Readers get fair warning of this: the second sentence of the book's introduction proclaims Rod Serling “the most imaginative of all American writers since Edgar Allan Poe."

Well, okay, if you say so. In fact, much of Serling's work was derivative, and there were several accusations of plagiarism leveled against him during the show's run, most notably by Ray Bradbury. These may not have exactly been beside the point (a few court rulings favored the plaintiffs), but the fact is that Serling was far from “the most imaginative” of American writers. Some of the program's most memorable episodes show the unmistakable influence of other works: “The After Hours” and John Collier's “Evening Primrose;” the brilliant “The Monsters Are Due on Maple Street” and Shirley Jackson's “The Lottery;” “The Hitch-Hiker” and Somerset Maugham's “The Appointment at Samarra” (itself a retelling of an older tale); “Cavender Is Coming” and
It's a Wonderful Life
(and Crockett Johnson's
Harold and the Purple Crayon
).

But in all of these, the synthesis of script, acting, and direction create something marvelous, “a miracle of rare device” (to quote Ray Bradbury quoting Samuel Coleridge, in a script that Serling turned down and which went on to become Bradbury's memorable story of that title). Serling's great gift was as an assimilator, not just of literature, film, and television, but of popular culture and social upheaval—and as an assimilator, he had the great good fortune to be at the helm of his own series during a perfect storm of pop culture and societal change. Much of his work was produced as a deliberate homage to people he admired—Alfred Hitchcock (in the
Tribute
, referred to repeatedly and annoyingly by the chummy sobriquet Hitch), Frank Capra, O. Henry. And the quality of both acting and writing is a powerful testament to how both can trump special effects when putting sf/f onscreen.
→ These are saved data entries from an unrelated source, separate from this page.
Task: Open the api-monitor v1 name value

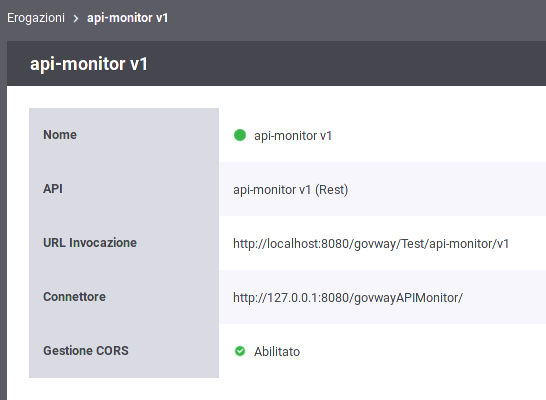Action: pos(293,135)
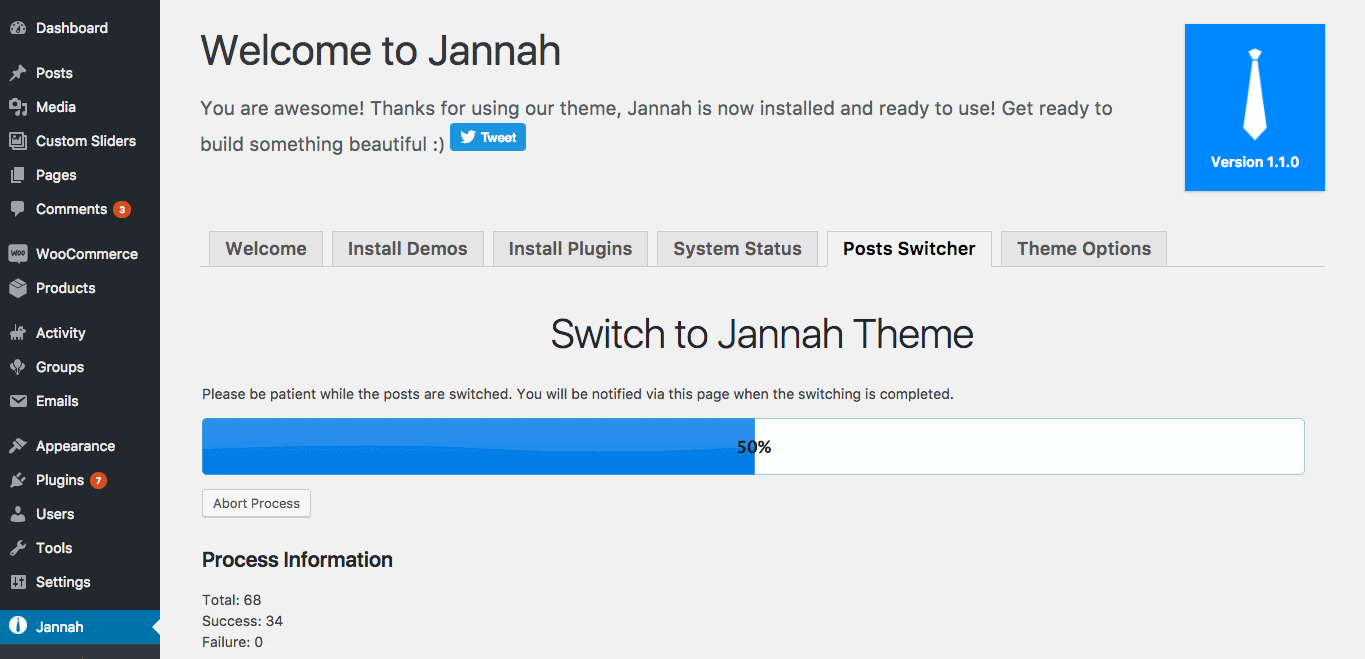The image size is (1365, 659).
Task: Click the Products box icon
Action: [18, 288]
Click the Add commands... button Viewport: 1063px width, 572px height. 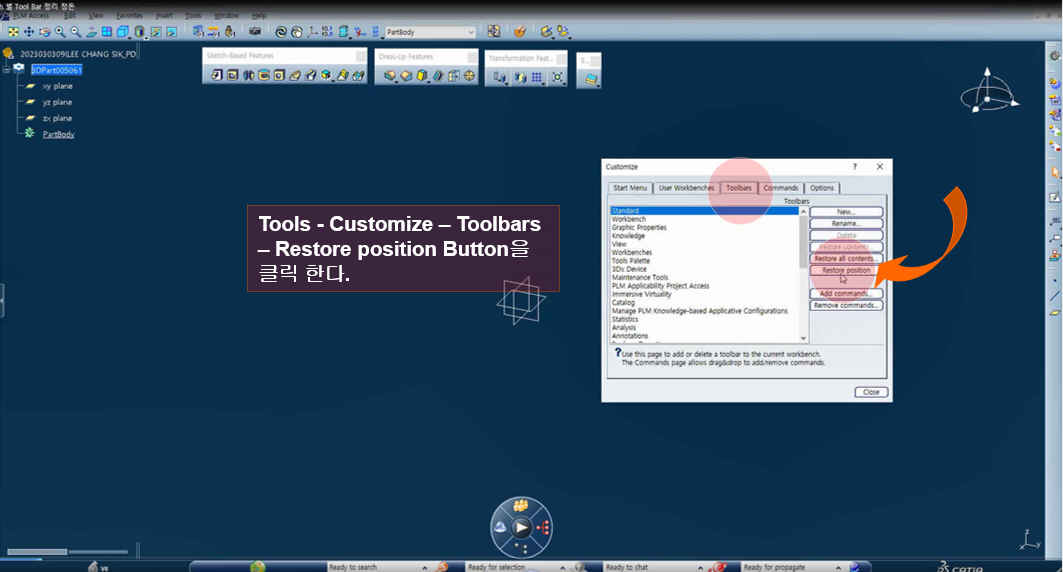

Sadly, there's too little examination of how this synergistic process worked for Serling and his collaborators. Instead, there's facile and occasionally sloppy commentary more suitable for Spark Notes.

Of “The Hitch-Hiker's” protagonist, stalked by Death: “Her fear is no longer vague, if fear is the correct term. More likely, it is anxiety."

Of “Two": “The time; perhaps a hundred years from now, or this may have already happened two million years ago.” As George Lucas would state at the beginning of
Star Wars
: “Long, long ago, in a galaxy far, far away.” [Um,
not
what Lucas stated.]

Other observations are simply maddeningly Rod-centric, especially when it comes to Hitchcock, who in Brode's account, anyway, seems to have cast a long shadow over Serling's work, including the names of some female characters. In “The After-Hours,” Ann Francis plays Marsha White, “yet another of Serling's attractive, Hitchcock-like ‘M’ women.” “A Passage for Trumpet” can't simply be an astute portrait of an alcoholic; it also must offer the chance to “learn more about the workings of an alcoholic's mind here than we do in J. P. Miller's ‘Days of Wine and Roses.'” There are several references to actors whose appearance and demeanor mirror Serling's own. And Brode just can't keep his hands off Serling's co-writers.